Dataset entries:
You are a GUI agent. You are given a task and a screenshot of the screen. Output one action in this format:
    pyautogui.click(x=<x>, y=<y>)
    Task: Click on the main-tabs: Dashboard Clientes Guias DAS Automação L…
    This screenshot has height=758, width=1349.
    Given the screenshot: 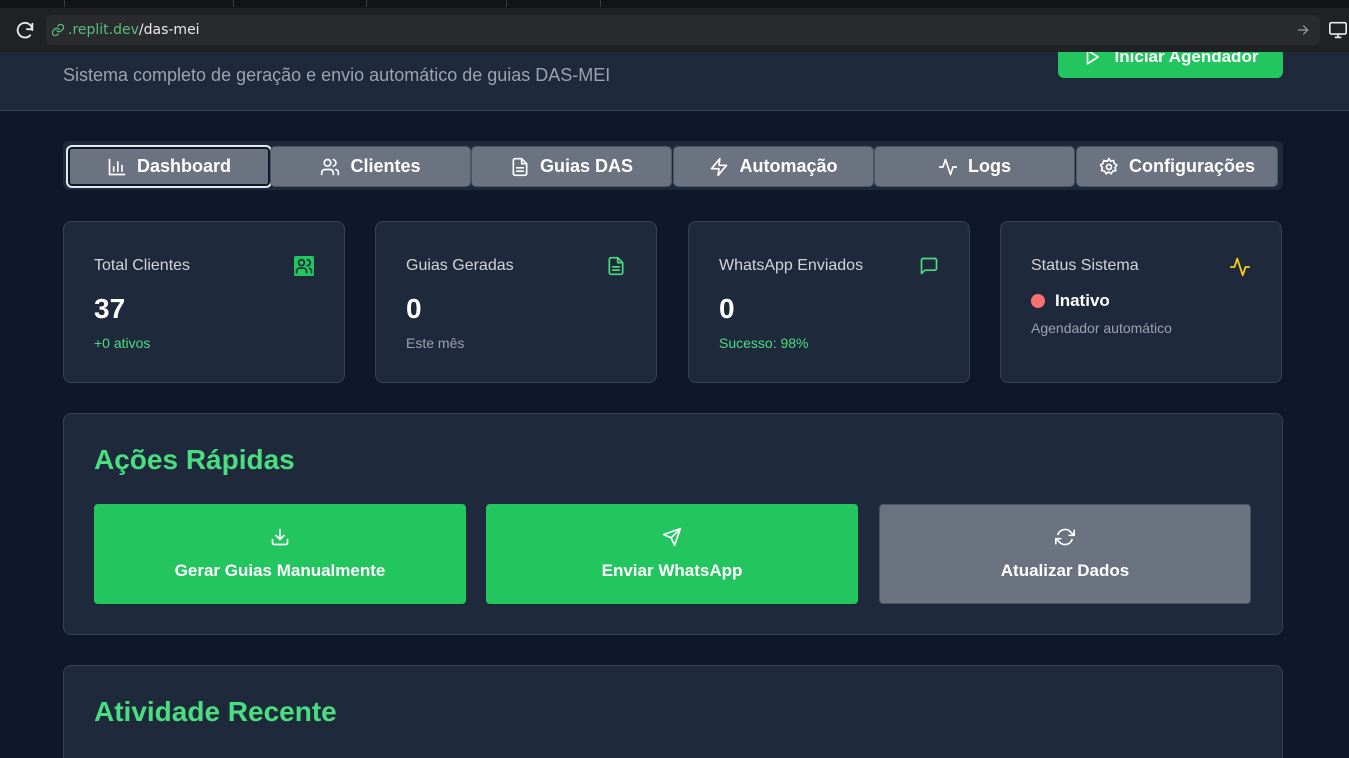 What is the action you would take?
    pyautogui.click(x=673, y=166)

▶ _INSTRUCTIONS FOR THE TASK_:
Output each line of the items, from their start through the line containing "Task: Click on", as a string in a JSON list, skipping blank lines.

▶ _TASK RESPONSE_:
[
  "You are a GUI agent. You are given a task and a screenshot of the screen. Output one action in this format:",
  "    pyautogui.click(x=<x>, y=<y>)",
  "    Task: Click on the main-tabs: Dashboard Clientes Guias DAS Automação L…"
]